The governor compared health insurance to "the safety net of crop insurance" and said farmers need both. He said 640,000 Kentuckians—15 percent of the state—don't have health insurance and "trust me, you know many of those 640,000 people. You're friends with them. You're probably related to them. Some may be your sons and daughters. You go to church with them. Shop with them. Help them harvest their fields. Sit in the stands with them as you watch your kids play football or basketball or ride a horse in competition. Heck, you may even be one of them."

Beshear went on to say that "it's no fun" hoping and praying you don't get sick, or choosing whether to pay for food or medicine. He also said Kentucky is at or near the top of the charts on bad-health indicators, including heart disease, diabetes, cancer deaths, and preventable hospitalizations. He said all that affects everything from productivity and school attendance to health costs and the state's image.
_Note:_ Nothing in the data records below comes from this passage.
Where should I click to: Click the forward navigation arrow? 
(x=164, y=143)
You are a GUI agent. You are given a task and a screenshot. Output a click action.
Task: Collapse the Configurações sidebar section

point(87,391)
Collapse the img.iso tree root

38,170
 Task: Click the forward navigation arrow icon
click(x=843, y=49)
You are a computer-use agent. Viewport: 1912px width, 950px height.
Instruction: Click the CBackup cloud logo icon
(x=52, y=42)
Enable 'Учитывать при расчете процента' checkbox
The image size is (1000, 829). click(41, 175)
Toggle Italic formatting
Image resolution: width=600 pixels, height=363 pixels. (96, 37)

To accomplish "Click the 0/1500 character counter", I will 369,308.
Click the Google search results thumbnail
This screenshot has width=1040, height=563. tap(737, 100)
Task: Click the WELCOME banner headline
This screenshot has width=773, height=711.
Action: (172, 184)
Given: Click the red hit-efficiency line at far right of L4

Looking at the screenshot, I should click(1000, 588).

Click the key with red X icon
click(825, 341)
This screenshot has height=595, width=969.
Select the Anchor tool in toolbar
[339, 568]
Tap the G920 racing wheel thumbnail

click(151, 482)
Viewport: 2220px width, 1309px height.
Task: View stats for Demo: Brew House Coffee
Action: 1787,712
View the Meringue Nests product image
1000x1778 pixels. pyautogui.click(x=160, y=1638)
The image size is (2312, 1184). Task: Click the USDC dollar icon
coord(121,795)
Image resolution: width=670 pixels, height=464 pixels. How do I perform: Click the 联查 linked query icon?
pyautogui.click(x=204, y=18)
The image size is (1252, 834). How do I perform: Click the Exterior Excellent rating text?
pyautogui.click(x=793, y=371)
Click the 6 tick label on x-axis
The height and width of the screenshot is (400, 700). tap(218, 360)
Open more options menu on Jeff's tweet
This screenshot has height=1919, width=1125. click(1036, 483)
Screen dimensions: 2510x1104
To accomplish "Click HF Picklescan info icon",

"We've ranked that bad for a long, long time," he said. "The Affordable Care Act is our historic opportunity to address this weakness and to change the course of the future of the commonwealth. We're going to make insurance available for the very first time in our history to every single citizen of the commonwealth of Kentucky."

About half the audience burst into applause at that point while the other half sat on their hands. But he wasn't done. He cited a study that showed the law would inject about $15.6 billion into the Kentucky economy over eight years, create 17,000 new jobs, and generate $802 million for the state budget.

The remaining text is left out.